The Dining Room Table

chandelier.jpg

Boys are growing into men here in our home, and knees are knocking together under our little kitchen table.  Feet find their way onto feet, and elbows can't leave well enough alone, so we're moving.  Not from our home, but out of our little kitchen nook and into the spacious dining room.  The boys have been asking me to serve dinner at our long oak table, with the chandelier like a canopy of sparkle overhead.  But I've balked these last few months, knowing it will add more work to my load.  I balked and I crammed and I nagged my way through dinners, ordering, "Stop touching one another, and keep your legs under your chair."  

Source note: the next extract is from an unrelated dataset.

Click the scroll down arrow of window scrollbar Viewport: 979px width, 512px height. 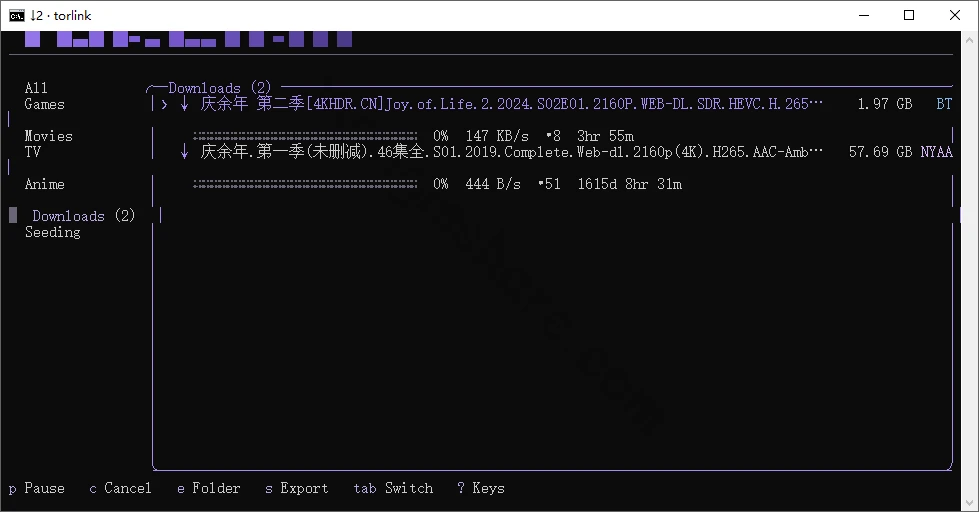pos(970,503)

Then last night we visited a friend's home, and sat down at their new dinner table.  Brand-spankin', never before used, without one scrape or stain. Long planks of untreated wood set with burlap place-mats and mason jars for water glasses.  Miniature pumpkins toppled from ceremic decorative urns as our centerpiece.  How special to be there with our beloved friends, christening their table with our conversation and laughter.  As my dear friend's husband jokingly threatened to never have guests over again if we splatter salad dressing, I thought of the generous love required when giving our best.  But we do give our best away to those we prize.  China and chocolates and the dining room table, to those we cherish, value and esteem.

 

And I looked at my children, who are my best, recognizing immediately the way I hold them at arm's length from the center of my hospitable heart.  Not always, but when it requires greater effort on a day-in-day-out basis, I'm quick to say, "No, and keep your hands to yourself."

 

But today I'm doing something new - I'm spreading out our holiday favorites on the table cloth of my generous heart.  I'm throwing a christening party on a Tuesday night!  Not because we're hosting special guests, but because I'm purposing to start treating my most intimate family members like the guests of honor that they are.  Prized in my heart, prized around my table.  Sure there will be more sweeping up rice and polishing off handprints, but we do that for those we love.  It's part of the gift giving.

 

dinning table

 

Laying out placemats that smell of cedar and cloth napkins will require another load of wash and a hot iron in the morning, but I'm throwing this mid-week celebration, with homework for dessert, just because its time to invite my children to the grown up table.  So I'm heading out to the garden now to gather the last glory-blooms of fall, every single stem, for tomorrow I'll be pruning rose bushes and hydrangeas all the way down. There's no temptation to skimp, when pruning is just around the bend.  I'll give them all as a laid down offering on the dining room table, because I want to do the learning without the painful pruning in my own life.

This Lesson:

 It is time to treat my children as the most valued guests in our home

- guests that do the dishes, but guests just the same.

 

chandelier

 

They are our little people for such a short time.  And we are honored to have their little britches seated round our table for these limited number of years.  And when we send them off, we want to send them off with memories of family dinners, chocolatey desserts, good conversation, and enough elbow room.

 

Join me at my party... though you'll be loving your family from your dining room table, as I do well loving my family from mine.  But join me, won't you?  Won't you?  Though we grow weary from this continual feast... let's commit to party on!